SOURCE MATERIAL
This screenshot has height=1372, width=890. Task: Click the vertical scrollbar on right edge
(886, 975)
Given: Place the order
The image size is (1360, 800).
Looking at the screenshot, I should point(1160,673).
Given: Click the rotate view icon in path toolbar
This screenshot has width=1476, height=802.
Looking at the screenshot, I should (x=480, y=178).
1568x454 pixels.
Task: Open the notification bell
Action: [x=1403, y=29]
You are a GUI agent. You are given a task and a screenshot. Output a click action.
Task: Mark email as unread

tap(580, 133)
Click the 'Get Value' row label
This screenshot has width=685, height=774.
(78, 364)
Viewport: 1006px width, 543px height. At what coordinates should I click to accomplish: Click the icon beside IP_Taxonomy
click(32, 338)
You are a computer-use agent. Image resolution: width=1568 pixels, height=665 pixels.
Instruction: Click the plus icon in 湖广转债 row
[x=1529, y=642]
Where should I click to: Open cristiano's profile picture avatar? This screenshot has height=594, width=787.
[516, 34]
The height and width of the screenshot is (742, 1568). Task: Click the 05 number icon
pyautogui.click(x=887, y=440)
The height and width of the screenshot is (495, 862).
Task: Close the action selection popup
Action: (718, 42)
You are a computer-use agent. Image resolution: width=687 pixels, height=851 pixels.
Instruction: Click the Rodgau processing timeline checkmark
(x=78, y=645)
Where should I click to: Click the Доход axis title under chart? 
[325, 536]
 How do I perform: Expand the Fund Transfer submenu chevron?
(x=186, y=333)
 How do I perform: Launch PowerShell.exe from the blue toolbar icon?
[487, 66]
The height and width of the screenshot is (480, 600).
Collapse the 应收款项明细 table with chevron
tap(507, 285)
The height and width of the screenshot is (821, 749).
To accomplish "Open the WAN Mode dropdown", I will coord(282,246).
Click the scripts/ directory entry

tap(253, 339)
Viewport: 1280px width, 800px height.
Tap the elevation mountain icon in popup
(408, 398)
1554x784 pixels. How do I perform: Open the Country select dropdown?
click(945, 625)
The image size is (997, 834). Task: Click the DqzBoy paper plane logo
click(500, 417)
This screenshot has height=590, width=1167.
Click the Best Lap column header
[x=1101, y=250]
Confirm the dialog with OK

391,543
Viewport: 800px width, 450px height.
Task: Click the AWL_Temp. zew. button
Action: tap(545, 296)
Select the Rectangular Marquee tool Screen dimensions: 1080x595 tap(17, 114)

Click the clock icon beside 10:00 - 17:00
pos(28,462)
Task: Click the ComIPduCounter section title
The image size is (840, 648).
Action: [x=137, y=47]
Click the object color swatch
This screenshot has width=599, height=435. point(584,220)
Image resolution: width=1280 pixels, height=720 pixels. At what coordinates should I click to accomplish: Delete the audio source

WHAT YOU NEED TO DO
Search the records above for "resolution" and copy every line that has it.

REPLY
You are a computer-use agent. Image resolution: width=1568 pixels, height=665 pixels.
You are a computer-use agent. Image resolution: width=687 pixels, height=851 pixels.
Image resolution: width=1280 pixels, height=720 pixels. At what coordinates should I click to accomplish: Delete the audio source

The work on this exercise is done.